Genome-wide identification and characterization of WRKY gene family in Salix suchowensis
- Subject Areas
- Genetics, Plant Science
- Expression, Evolution, WRKY, Phylogenetic analysis, Willow, Duplication
- © 2016 Bi et al.
- This is an open access article distributed under the terms of the Creative Commons Attribution License, which permits unrestricted use, distribution, reproduction and adaptation in any medium and for any purpose provided that it is properly attributed. For attribution, the original author(s), title, publication source (PeerJ Preprints) and either DOI or URL of the article must be cited.
- Cite this article
- 2016. Genome-wide identification and characterization of WRKY gene family in Salix suchowensis. PeerJ Preprints 4:e2167v1 https://doi.org/10.7287/peerj.preprints.2167v1
WRKY proteins are the plant-specific zinc finger transcription factors. They can specifically interact with the W-box ([C/T]TGAC[T/C]), which can be found in the promoter region of a large number of plant target genes, to regulate the expressions of downstream target genes. They also participate in diverse physiological and growing processes in plants. Prior to the present studies, plentiful WRKY genes have been identified and characterized in herbaceous species, but there is no large-scale study of WRKY genes in willow. With the whole genome sequencing in Salix suchowensis, we have the opportunity to conduct the genome-wide research for willow WRKY gene family. In this study, we identified 85 WRKY genes in the willow genome and renamed them from SsWRKY1 to SsWRKY85 on the basis of their specific distributions on chromosomes. Due to their diverse structural features, the 85 willow WRKY genes could be further classified into three main groups (group I - III), with five subgroups (IIa - IIe) in group II. With the multiple sequence alignment and the manual search, we found three variations of the WRKYGQK heptapeptide: WRKYGRK, WKKYGQK and WRKYGKK, and four variations of the normal zinc finger motif, which might execute some new biological functions. In addition, the SsWRKY genes from the same subgroup share the similar exon–intron structures and conserved motif domains.
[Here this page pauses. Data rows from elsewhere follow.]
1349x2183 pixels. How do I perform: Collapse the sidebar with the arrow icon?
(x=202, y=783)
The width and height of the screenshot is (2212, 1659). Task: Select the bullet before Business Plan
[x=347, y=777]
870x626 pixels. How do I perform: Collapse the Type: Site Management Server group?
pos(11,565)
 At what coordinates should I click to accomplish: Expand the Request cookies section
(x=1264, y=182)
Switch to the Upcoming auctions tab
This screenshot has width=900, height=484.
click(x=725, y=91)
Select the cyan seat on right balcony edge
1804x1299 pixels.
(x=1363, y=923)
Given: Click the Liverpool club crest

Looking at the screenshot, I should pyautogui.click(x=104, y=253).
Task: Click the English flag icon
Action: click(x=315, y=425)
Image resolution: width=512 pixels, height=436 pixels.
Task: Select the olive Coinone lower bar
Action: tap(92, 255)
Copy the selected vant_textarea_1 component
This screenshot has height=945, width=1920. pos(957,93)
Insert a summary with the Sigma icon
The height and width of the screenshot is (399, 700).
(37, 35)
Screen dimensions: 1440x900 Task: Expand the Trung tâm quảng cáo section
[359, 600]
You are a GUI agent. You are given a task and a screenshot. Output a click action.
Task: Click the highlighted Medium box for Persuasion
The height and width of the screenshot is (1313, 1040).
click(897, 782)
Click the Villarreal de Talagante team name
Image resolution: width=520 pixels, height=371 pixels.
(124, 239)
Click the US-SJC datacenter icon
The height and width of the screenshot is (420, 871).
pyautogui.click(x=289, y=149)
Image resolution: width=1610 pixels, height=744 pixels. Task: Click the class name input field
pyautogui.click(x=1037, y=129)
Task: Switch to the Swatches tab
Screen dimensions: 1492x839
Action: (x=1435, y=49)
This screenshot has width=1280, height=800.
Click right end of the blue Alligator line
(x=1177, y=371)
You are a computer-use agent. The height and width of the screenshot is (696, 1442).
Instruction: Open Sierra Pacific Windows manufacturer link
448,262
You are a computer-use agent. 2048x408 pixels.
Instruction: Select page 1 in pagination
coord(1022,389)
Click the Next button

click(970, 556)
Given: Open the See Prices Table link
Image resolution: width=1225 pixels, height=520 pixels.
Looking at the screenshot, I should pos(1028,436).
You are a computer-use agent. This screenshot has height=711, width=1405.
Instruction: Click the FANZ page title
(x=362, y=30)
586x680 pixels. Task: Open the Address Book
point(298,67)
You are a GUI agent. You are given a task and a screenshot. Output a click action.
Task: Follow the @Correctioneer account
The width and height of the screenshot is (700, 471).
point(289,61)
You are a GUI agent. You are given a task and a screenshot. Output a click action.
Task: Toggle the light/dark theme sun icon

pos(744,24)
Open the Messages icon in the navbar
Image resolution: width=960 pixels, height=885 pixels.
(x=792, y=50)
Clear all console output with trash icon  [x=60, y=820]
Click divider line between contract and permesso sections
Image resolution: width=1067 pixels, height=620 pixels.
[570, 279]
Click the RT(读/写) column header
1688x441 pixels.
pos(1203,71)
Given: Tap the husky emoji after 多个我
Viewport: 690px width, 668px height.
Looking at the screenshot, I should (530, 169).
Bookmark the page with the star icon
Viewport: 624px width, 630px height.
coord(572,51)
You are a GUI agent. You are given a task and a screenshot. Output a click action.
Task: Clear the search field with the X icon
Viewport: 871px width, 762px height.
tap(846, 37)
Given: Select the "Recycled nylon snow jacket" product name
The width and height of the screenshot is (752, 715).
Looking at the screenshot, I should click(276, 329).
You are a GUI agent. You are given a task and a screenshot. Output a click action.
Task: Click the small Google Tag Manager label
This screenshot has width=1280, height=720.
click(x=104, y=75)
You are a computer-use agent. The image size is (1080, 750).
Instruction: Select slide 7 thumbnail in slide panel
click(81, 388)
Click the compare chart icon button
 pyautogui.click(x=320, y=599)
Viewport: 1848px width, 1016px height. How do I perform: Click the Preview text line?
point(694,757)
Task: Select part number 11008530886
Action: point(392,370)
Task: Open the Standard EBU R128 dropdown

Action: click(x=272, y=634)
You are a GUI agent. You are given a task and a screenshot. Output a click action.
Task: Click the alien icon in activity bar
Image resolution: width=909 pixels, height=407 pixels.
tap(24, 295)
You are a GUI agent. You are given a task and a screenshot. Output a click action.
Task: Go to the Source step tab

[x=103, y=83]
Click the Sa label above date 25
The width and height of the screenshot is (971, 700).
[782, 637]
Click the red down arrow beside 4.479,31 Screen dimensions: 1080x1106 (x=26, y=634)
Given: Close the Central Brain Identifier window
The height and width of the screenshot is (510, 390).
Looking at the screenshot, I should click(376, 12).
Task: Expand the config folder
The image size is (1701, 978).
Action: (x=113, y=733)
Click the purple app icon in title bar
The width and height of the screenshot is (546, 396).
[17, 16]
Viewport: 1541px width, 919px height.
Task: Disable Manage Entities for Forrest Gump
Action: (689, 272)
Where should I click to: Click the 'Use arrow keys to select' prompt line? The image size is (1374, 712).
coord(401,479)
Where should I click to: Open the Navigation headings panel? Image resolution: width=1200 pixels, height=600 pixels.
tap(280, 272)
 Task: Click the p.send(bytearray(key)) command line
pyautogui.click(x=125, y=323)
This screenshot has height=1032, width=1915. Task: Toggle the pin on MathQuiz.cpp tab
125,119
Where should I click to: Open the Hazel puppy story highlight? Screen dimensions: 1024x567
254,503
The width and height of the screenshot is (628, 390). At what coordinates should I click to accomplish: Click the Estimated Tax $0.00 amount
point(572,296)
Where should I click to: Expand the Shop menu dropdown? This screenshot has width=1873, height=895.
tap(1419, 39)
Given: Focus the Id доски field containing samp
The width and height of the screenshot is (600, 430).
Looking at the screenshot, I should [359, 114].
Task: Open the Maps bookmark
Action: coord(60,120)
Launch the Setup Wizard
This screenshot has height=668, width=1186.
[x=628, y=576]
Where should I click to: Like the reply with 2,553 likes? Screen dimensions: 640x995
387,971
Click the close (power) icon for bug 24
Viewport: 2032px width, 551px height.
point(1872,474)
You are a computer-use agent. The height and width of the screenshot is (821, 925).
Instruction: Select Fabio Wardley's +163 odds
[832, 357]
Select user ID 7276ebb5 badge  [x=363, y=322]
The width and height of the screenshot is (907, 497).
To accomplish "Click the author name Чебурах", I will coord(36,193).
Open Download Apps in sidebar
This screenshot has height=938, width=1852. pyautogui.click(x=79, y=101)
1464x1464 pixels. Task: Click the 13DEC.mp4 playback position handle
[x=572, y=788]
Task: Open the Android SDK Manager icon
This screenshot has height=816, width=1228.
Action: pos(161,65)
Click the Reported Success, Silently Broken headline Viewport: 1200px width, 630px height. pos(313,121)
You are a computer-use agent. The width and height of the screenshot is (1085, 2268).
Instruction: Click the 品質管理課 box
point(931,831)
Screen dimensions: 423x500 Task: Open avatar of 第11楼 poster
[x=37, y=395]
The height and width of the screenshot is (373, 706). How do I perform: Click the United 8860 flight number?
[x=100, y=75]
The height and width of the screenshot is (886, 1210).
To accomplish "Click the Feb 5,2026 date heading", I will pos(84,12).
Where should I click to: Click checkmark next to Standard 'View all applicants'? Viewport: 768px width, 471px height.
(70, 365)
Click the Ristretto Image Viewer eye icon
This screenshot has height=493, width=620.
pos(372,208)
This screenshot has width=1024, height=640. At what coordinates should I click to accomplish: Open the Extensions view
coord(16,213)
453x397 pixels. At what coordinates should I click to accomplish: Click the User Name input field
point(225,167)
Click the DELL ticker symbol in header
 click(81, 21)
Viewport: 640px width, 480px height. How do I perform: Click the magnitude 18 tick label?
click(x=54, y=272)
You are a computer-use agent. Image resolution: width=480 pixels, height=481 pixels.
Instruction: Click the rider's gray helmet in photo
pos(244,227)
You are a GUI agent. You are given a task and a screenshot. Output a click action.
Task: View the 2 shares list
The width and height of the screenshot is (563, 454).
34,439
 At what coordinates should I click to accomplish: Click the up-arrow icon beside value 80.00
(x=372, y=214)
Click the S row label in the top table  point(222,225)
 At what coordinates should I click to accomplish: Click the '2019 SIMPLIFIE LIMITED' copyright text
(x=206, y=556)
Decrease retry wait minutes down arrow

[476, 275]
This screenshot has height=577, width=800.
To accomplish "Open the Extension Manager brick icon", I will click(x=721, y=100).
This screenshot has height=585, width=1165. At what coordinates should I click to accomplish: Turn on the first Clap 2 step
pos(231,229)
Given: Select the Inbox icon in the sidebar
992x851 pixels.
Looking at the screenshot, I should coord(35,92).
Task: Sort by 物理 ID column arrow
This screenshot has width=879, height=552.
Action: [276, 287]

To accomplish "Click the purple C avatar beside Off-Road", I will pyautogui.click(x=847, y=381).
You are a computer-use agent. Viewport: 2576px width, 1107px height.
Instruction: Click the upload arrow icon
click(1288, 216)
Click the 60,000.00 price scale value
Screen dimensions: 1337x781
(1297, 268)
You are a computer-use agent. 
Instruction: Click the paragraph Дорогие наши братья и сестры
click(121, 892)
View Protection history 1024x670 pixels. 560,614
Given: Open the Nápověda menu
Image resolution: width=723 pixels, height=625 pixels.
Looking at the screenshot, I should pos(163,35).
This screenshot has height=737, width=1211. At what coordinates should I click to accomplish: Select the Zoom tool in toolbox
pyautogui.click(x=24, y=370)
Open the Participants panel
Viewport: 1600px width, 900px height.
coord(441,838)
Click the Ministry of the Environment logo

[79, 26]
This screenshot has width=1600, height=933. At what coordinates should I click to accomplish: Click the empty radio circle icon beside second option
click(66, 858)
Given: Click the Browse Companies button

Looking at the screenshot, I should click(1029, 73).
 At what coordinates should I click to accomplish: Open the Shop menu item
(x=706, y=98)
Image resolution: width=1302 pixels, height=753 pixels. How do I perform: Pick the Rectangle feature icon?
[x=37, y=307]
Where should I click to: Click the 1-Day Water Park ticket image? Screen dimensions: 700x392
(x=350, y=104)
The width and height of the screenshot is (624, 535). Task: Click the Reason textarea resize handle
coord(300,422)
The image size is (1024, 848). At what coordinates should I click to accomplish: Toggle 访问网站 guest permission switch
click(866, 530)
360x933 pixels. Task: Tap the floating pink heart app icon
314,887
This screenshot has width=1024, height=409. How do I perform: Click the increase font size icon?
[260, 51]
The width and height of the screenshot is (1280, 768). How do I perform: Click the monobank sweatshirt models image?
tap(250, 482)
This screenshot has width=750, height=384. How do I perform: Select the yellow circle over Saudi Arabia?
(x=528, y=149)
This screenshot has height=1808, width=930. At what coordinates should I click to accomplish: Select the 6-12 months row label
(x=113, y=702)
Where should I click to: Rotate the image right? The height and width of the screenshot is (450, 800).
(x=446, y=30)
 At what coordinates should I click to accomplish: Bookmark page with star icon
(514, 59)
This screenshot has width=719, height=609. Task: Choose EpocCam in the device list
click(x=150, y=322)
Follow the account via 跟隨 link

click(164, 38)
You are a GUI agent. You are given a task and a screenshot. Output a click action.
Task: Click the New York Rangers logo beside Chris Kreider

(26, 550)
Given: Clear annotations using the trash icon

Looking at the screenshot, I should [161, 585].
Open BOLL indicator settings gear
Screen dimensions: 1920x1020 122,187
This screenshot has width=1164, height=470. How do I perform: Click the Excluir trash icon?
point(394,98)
Further studies of SsWRKY genes revealed that segmental duplication events played the prominent roles in the expansion of SsWRKY genes. Distinct expression profiles of SsWRKY genes with RNA sequencing data revealed that diverse expression patterns among five tissues, including tender roots, young leaves, vegetative buds, non-lignified stems and barks. With the analyses of WRKY gene family in willow, it is not only beneficial to complete the functional and annotation information of WRKY genes family in woody plants, but also provide important references to investigate the expansion and evolution of this gene family in flowering plants.